• [Reading text]
Abstract
Speech signals are degraded in real-life environments, as a product of background noise or other factors. The processing of such signals for voice recognition and voice analysis systems presents important challenges. One of the conditions that make adverse quality difficult to handle in those systems is reverberation, produced by sound wave reflections that travel from the source to the microphone in multiple directions. To enhance signals in such adverse conditions, several deep learning-based methods have been proposed and proven to be effective. Recently, recurrent neural networks, especially those with long short-term memory (LSTM), have presented surprising results in tasks related to time-dependent processing of signals, such as speech. One of the most challenging aspects of LSTM networks is the high computational cost of the training procedure, which has limited extended experimentation in several cases. In this work, we present a proposal to evaluate the hybrid models of neural networks to learn different reverberation conditions without any previous information. The results show that some combinations of LSTM and perceptron layers produce good results in comparison to those from pure LSTM networks, given a fixed number of layers. The evaluation was made based on quality measurements of the signal’s spectrum, the training time of the networks, and statistical validation of results. In total, 120 artificial neural networks of eight different types were trained and compared. The results help to affirm the fact that hybrid networks represent an important solution for speech signal enhancement, given that reduction in training time is on the order of 30%, in processes that can normally take several days or weeks, depending on the amount of data. The results also present advantages in efficiency, but without a significant drop in quality.

• [Activity] According to the abstract, roughly how much did hybrid networks cut training time?

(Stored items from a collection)
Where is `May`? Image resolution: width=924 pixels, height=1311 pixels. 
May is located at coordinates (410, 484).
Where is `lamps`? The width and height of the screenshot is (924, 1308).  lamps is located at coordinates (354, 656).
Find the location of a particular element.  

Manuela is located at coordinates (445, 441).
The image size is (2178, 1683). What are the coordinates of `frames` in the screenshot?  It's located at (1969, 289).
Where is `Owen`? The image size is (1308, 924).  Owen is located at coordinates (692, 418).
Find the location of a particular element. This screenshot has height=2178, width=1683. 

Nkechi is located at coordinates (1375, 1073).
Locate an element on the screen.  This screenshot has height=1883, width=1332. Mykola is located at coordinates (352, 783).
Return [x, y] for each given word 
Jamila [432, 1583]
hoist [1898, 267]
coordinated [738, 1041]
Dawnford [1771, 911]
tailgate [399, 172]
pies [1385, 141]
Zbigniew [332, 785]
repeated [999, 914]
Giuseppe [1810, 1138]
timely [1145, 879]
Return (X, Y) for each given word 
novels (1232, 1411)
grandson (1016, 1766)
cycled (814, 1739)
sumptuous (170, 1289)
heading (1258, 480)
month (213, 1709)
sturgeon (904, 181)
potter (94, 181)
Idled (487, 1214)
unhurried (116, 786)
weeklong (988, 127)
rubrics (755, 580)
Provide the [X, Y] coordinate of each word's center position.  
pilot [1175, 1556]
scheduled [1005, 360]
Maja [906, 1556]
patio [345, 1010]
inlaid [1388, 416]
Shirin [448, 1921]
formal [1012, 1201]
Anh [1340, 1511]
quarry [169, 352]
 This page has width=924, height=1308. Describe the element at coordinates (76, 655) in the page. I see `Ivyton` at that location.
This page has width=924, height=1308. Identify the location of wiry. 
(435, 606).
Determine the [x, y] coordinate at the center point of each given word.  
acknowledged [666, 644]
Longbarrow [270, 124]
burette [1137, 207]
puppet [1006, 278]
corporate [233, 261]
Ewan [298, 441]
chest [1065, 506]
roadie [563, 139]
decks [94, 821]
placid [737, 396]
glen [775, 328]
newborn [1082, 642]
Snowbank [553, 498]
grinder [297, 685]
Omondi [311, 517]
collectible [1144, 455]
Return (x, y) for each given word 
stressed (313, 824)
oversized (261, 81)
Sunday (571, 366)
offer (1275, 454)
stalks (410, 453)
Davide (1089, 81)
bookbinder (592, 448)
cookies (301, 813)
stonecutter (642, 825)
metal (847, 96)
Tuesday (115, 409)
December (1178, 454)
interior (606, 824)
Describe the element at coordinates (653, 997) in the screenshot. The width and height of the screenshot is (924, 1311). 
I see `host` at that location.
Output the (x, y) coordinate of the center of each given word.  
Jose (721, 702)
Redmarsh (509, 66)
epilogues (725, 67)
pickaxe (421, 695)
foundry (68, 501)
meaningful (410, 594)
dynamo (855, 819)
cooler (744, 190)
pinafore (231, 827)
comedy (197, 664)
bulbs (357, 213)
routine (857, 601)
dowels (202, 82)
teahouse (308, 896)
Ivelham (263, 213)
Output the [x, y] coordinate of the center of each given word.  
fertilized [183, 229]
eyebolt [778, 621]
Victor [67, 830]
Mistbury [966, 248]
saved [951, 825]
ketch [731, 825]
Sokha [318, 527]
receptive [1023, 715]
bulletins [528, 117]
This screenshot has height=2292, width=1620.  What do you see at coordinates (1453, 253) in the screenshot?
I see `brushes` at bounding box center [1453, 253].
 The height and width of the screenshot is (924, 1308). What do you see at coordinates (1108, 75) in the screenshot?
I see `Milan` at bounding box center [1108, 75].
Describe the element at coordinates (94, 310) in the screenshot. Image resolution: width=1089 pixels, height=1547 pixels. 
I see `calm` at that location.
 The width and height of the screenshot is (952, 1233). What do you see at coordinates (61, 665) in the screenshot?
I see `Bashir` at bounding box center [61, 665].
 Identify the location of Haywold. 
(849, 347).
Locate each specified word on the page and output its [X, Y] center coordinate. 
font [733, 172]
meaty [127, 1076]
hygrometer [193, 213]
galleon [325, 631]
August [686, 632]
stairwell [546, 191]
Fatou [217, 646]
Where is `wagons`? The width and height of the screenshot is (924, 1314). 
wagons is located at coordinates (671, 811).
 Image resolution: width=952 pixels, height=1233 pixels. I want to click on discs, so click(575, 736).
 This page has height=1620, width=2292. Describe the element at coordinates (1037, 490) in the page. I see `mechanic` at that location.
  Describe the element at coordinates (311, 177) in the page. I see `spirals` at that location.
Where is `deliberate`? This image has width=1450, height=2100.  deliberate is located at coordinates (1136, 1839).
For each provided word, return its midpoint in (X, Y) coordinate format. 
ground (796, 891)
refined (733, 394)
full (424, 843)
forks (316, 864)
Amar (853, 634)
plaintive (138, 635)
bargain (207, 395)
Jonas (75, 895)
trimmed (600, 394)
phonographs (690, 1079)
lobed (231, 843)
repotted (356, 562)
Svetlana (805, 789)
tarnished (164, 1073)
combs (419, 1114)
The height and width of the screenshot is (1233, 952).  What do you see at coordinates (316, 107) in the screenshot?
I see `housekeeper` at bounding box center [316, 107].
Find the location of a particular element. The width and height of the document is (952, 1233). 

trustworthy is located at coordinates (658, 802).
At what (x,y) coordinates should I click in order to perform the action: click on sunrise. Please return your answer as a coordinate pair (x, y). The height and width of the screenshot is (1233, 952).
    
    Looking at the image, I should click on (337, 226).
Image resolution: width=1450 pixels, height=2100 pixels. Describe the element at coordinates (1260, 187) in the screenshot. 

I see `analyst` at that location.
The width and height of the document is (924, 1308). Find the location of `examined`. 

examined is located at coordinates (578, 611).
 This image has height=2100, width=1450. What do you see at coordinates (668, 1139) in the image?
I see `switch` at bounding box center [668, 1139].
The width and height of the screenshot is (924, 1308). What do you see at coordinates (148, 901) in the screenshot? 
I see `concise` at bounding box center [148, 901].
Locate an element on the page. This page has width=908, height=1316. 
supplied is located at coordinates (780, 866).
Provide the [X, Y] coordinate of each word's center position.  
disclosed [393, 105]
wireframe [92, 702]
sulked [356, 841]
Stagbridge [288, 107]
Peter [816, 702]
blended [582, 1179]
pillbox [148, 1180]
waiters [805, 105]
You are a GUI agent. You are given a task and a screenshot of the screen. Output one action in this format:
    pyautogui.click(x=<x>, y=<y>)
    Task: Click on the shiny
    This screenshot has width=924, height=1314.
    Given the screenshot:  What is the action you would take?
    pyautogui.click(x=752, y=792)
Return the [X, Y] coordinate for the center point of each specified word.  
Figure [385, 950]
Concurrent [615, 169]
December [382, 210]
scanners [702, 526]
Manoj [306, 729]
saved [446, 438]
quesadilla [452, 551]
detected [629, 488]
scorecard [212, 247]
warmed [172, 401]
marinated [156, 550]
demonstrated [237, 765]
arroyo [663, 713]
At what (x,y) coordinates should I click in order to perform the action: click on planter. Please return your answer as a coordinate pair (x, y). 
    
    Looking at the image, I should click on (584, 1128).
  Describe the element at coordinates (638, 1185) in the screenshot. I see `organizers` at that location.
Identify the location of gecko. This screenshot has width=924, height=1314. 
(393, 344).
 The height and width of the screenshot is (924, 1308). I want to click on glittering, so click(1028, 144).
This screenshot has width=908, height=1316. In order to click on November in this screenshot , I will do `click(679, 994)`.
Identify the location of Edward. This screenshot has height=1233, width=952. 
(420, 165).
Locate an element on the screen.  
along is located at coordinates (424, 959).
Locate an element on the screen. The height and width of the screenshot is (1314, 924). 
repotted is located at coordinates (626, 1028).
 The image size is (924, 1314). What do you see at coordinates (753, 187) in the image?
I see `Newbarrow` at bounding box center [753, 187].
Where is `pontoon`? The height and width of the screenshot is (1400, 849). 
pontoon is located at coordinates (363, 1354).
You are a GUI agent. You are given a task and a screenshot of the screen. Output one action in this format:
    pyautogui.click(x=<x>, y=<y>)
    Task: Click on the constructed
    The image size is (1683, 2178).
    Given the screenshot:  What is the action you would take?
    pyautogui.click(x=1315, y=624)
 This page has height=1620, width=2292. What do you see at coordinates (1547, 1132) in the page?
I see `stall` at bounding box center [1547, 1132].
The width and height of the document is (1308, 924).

• [Exercise solution] About 30%.